### [TASK STATEMENT]
Select all lines in the records that include "input".
INFORMATION SHOWN section start
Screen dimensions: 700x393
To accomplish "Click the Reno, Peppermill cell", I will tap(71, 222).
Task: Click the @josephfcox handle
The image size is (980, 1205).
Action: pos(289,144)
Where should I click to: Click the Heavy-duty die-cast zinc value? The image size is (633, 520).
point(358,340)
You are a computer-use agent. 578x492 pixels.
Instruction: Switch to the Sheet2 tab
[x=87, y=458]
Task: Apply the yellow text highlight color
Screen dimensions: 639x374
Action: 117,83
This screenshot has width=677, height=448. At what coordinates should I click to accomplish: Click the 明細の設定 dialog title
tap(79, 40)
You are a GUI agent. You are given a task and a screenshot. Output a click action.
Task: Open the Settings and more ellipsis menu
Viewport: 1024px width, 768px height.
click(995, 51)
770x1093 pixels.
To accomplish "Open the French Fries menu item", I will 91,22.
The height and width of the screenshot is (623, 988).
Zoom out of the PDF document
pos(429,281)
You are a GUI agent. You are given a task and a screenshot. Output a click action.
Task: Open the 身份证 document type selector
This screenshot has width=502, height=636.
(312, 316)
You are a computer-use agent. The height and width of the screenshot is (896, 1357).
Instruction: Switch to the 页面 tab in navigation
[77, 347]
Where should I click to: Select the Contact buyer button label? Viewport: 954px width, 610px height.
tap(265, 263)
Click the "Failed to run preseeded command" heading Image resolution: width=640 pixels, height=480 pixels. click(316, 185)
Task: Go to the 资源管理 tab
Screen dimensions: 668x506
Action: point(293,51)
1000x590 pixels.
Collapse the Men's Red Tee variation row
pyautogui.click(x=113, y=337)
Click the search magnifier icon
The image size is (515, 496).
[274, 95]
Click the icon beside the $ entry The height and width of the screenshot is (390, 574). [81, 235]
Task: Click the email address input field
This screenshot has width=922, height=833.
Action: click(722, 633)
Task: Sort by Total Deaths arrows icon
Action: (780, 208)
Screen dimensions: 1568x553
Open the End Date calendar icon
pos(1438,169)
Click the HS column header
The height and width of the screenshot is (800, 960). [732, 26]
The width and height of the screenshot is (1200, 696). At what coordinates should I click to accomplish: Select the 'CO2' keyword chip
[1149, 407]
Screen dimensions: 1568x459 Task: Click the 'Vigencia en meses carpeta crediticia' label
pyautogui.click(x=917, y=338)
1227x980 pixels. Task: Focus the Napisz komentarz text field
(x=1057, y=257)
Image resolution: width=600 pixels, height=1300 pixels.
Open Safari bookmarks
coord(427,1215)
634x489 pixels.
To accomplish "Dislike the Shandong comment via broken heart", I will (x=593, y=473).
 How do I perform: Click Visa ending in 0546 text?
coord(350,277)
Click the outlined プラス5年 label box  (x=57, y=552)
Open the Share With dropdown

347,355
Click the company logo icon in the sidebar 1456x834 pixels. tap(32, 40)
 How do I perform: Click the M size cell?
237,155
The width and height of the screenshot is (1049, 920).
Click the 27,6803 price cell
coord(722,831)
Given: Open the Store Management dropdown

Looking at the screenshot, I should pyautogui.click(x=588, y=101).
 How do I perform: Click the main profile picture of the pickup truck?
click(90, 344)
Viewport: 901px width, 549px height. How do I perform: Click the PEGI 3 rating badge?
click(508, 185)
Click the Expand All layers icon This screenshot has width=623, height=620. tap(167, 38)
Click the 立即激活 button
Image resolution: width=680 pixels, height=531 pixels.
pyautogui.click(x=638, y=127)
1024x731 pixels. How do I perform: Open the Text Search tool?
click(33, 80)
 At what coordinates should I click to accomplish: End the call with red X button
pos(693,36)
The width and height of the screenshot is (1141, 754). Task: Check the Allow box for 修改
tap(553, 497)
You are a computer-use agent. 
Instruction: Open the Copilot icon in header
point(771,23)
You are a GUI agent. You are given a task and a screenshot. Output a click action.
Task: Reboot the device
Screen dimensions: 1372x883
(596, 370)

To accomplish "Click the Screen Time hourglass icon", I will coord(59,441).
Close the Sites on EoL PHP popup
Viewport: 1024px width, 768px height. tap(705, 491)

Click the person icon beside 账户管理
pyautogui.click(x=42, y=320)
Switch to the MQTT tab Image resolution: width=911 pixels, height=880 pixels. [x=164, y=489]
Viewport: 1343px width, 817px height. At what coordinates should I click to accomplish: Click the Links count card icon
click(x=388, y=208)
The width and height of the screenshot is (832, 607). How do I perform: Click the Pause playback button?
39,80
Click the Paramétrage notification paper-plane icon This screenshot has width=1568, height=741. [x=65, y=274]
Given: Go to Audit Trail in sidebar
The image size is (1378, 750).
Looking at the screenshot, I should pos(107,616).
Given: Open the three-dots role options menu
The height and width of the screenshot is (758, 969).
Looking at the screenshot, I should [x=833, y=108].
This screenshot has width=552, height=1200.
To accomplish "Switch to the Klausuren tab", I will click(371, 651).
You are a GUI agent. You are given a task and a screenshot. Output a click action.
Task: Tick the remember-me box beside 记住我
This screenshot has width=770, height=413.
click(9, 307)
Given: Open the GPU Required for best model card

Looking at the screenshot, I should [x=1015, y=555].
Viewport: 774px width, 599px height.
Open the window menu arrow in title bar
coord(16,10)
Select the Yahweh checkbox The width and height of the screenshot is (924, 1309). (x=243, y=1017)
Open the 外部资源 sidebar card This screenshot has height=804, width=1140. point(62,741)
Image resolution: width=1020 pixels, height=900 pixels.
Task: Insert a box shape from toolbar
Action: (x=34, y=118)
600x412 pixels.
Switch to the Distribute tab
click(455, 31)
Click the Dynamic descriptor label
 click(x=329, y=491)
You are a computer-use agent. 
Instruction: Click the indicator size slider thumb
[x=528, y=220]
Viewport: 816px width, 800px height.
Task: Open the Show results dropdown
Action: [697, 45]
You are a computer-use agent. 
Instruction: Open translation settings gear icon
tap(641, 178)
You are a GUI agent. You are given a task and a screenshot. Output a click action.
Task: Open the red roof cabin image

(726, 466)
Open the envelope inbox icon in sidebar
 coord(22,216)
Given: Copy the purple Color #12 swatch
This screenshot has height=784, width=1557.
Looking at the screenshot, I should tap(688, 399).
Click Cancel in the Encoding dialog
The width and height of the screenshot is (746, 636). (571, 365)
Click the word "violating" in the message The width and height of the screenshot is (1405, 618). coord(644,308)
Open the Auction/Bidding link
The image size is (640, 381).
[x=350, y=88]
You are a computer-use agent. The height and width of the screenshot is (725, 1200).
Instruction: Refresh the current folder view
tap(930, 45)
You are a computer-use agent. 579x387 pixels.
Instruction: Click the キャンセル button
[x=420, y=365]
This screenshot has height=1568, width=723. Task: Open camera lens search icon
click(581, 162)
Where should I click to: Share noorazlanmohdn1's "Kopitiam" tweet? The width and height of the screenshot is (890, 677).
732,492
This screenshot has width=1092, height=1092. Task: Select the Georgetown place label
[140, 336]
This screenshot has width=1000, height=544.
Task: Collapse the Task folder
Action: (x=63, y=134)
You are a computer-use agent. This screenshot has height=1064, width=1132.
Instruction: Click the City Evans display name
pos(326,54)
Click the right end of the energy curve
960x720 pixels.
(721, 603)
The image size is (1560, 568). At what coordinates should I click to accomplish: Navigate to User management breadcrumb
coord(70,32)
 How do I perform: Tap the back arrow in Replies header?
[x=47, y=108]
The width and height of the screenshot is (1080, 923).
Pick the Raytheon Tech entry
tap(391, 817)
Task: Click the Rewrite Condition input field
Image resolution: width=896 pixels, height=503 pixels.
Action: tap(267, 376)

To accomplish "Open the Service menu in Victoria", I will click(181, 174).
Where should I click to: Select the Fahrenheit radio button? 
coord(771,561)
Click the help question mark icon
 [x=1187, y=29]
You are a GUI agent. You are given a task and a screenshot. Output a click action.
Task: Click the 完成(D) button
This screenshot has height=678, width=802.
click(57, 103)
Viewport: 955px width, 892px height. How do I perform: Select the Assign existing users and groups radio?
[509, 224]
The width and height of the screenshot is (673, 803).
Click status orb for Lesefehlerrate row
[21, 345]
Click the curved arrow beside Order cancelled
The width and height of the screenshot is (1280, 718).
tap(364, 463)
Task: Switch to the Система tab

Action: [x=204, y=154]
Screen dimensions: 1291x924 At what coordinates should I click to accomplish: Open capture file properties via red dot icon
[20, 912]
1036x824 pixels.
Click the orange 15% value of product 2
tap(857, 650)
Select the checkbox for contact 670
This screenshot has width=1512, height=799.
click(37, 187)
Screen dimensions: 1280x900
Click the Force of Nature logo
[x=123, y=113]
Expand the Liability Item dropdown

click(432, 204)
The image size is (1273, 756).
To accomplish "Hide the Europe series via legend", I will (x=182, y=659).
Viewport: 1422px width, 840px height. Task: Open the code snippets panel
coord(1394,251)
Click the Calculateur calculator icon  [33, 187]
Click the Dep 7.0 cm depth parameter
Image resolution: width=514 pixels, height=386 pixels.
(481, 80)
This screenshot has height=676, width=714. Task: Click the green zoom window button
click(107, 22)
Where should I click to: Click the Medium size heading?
INFORMATION SHOWN section end
### [WRITTEN REPLY]
Task: Click the email address input field
Task: Click the Rewrite Condition input field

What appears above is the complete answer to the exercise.